**WHAT YOU NEED TO DO**
How many lines of the material below contain the string "will"? Case counts, so give only the number.

**Source records**
--- --- ---
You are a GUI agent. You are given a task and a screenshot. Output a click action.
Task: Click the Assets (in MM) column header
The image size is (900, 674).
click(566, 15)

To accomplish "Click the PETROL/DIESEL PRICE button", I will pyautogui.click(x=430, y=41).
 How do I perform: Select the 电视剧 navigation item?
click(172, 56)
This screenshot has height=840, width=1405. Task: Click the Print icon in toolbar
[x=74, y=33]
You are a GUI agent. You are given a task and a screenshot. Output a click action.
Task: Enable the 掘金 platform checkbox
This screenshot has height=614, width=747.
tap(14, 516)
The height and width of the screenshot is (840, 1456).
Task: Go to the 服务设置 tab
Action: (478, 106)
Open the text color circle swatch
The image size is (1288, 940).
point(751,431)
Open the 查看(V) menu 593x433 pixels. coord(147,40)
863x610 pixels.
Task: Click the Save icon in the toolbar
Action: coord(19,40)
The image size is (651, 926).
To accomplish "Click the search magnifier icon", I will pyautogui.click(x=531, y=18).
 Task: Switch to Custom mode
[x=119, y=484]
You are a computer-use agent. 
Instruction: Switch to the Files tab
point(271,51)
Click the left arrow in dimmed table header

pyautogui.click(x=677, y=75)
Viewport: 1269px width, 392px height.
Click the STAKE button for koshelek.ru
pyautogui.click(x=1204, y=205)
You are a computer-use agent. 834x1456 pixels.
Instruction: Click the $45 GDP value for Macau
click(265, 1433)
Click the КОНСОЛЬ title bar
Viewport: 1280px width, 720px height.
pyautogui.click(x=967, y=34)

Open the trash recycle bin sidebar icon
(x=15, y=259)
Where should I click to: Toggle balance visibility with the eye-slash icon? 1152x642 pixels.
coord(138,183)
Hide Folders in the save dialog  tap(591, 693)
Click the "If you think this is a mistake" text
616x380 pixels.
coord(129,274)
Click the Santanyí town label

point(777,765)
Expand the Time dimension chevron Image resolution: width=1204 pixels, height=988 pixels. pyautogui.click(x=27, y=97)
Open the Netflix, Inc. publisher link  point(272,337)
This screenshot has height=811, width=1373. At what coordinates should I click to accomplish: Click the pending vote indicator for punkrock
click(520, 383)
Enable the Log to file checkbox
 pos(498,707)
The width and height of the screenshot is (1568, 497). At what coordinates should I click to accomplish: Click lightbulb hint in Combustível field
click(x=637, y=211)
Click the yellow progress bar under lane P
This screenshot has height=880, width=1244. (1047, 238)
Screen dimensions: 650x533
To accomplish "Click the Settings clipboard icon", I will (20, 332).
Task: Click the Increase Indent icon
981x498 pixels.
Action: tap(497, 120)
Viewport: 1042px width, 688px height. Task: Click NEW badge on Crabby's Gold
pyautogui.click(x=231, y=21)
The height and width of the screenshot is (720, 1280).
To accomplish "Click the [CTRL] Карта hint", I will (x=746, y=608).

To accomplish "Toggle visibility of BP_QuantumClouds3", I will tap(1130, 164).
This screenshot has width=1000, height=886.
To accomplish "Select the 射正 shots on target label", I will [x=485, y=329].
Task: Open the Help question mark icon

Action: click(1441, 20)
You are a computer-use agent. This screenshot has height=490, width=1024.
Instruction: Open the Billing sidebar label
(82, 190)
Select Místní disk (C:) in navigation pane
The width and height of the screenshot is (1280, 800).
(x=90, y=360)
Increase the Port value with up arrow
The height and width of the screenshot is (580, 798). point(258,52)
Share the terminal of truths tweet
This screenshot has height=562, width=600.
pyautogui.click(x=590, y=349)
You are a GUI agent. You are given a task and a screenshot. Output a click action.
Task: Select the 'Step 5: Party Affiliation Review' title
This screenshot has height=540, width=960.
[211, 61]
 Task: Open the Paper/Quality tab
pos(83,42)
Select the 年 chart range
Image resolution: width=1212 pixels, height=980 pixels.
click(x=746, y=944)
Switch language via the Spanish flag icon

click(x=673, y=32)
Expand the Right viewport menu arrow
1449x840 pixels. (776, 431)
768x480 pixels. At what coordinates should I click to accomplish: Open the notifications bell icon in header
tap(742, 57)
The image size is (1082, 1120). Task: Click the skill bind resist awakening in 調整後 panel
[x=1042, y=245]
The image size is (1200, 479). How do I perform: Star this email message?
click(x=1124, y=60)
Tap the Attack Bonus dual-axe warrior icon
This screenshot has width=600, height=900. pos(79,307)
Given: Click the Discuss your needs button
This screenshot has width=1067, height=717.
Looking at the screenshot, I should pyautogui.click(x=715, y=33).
--- --- ---
**FULL RESPONSE**
6